## Problem requirements
Collect all lines below with the string "January".

## Provided records
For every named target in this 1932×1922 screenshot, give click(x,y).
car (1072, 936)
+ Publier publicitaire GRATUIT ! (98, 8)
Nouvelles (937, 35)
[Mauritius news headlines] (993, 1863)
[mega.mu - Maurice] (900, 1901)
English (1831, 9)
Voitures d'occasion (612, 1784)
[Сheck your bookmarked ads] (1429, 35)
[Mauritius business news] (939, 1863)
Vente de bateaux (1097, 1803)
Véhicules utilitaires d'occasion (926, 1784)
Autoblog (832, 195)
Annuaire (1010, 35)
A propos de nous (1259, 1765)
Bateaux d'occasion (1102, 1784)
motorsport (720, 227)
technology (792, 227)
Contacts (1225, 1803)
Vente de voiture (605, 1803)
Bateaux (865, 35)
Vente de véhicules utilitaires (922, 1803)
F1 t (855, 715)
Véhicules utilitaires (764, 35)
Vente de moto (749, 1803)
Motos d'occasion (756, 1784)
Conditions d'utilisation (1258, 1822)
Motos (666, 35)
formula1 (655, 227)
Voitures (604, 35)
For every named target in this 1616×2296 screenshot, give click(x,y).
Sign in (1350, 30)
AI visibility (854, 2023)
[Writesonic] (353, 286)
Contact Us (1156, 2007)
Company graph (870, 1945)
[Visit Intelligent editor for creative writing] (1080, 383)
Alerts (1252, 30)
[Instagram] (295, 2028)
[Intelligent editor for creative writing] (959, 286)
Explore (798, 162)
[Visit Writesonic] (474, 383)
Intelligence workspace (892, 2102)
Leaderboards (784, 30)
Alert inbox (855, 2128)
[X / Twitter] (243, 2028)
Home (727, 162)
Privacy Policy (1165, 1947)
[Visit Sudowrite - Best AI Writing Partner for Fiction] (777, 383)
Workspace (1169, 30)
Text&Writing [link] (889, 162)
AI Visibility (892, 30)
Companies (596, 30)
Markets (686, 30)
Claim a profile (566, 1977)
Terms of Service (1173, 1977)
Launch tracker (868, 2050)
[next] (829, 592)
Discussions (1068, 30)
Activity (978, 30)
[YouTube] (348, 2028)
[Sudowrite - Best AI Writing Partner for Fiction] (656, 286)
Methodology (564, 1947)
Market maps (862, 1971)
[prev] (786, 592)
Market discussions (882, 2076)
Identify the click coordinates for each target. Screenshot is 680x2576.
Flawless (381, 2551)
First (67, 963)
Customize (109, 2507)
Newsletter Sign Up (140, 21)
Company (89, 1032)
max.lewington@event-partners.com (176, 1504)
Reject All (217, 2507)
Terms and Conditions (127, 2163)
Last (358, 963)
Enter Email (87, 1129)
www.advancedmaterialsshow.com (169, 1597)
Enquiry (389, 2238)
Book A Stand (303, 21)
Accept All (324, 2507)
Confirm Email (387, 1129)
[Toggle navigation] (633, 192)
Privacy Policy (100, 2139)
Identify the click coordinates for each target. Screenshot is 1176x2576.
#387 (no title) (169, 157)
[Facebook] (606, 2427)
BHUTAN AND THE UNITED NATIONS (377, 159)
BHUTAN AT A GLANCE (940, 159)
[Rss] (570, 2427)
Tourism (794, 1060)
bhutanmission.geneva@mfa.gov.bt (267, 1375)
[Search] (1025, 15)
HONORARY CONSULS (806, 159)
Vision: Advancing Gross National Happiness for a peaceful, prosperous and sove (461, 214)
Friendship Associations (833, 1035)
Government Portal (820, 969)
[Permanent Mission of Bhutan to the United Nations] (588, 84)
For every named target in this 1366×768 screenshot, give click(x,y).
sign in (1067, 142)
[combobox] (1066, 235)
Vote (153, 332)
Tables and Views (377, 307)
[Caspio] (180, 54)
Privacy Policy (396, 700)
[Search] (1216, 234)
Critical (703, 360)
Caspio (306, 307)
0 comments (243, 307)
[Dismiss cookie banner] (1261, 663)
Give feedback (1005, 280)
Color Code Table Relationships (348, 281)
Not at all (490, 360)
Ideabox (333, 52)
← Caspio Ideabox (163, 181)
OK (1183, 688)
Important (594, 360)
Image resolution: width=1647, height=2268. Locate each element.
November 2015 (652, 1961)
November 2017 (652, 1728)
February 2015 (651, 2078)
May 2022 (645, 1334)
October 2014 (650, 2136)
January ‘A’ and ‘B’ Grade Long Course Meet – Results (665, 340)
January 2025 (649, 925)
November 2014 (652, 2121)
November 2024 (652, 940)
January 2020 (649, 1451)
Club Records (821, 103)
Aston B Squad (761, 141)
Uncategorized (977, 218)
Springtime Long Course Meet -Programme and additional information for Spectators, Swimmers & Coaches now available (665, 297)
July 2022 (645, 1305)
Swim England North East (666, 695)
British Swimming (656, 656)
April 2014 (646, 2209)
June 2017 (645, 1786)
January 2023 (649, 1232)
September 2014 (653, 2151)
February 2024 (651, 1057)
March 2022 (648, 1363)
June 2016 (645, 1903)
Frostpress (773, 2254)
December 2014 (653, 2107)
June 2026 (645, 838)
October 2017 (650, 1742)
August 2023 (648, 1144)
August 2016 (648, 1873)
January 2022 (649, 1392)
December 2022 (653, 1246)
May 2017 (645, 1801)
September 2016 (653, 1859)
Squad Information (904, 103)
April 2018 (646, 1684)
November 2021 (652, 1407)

## Solved problem
January ‘A’ and ‘B’ Grade Long Course Meet – Results (665, 340)
January 2025 (649, 925)
January 2020 (649, 1451)
January 2023 (649, 1232)
January 2022 (649, 1392)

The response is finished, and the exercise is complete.